--- start of TEXT EXTRACT ---

Let’s index games by i \in N, and time by t \in T. We chop the games into T = 100 even time “buckets” and record the number of points scored in that interval only as s_{i,t}. This means that we can get the total score of the game by summing over the buckets: S_i = \sum_{t=0}^T s_{i,t}.
More importantly, we can take the cumsum over the s_{i,t} to get the “points remaining to be scored”. Let’s call that R_{i,t} = \sum_{k=0}^t s_{i,k}. The goal of the exercise is to predict \hat{R}_{i,t} as a function of some features, i.e:
\hat{R}_{i,t} = f(X_{i,t} \beta_t + \epsilon_{i,t}) (where f is some linking function).
The shape of R_{i,t} should be like T \times N, since it has a value in each of the N games and each of the T time buckets. Further, I assume that the feature matrix X has shape T \cdot N \times k, where k is the number of features. Theta, therefore, is exactly what you are looking for: it has shape T \times N: the t-th row and i-th column contains the estimated score-to-go (in logit space, since it hasn’t been passed through f yet), starting from time t, for the i-th game in your sample.
One final note: usually labels are column vectors, so you might prefer to have R_{i,t} be a T \cdot N \times 1 column vector, organized as (i=0, t=0, i=0, t=1, … i=0, t=99, i=1, t=0, …, i=2999, t=99). If you put your labels in this format, you can do a .ravel() on theta to make them match.
Let me know if I’m still not getting something and we can try to work it out together!

--- end of TEXT EXTRACT ---
--- start of SUPPLIED DATA ---

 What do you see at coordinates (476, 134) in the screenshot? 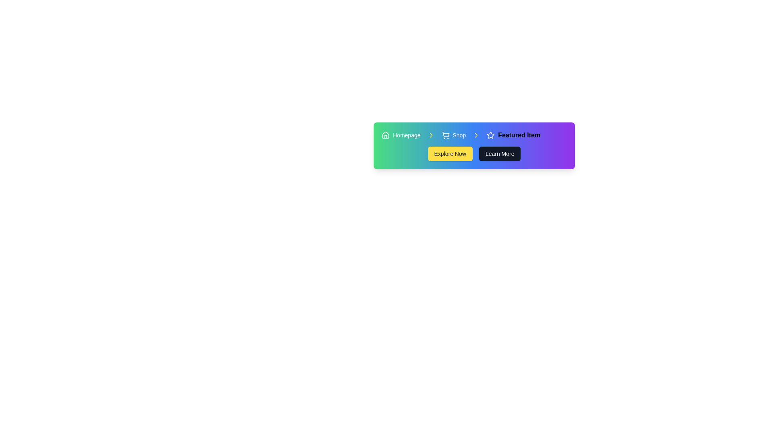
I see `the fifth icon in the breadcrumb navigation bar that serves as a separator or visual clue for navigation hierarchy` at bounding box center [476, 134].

--- end of SUPPLIED DATA ---

◆ **INSTRUCTIONS FOR THE TASK**
Rewrite the passage on predicting points remaining in a game, starting from the words "More importantly, we" and ending after "in your sample.", with "linking function" changed to "link function".

◆ **SOLUTION FOR THIS PROBLEM**
More importantly, we can take the cumsum over the s_{i,t} to get the “points remaining to be scored”. Let’s call that R_{i,t} = \sum_{k=0}^t s_{i,k}. The goal of the exercise is to predict \hat{R}_{i,t} as a function of some features, i.e:
\hat{R}_{i,t} = f(X_{i,t} \beta_t + \epsilon_{i,t}) (where f is some link function).
The shape of R_{i,t} should be like T \times N, since it has a value in each of the N games and each of the T time buckets. Further, I assume that the feature matrix X has shape T \cdot N \times k, where k is the number of features. Theta, therefore, is exactly what you are looking for: it has shape T \times N: the t-th row and i-th column contains the estimated score-to-go (in logit space, since it hasn’t been passed through f yet), starting from time t, for the i-th game in your sample.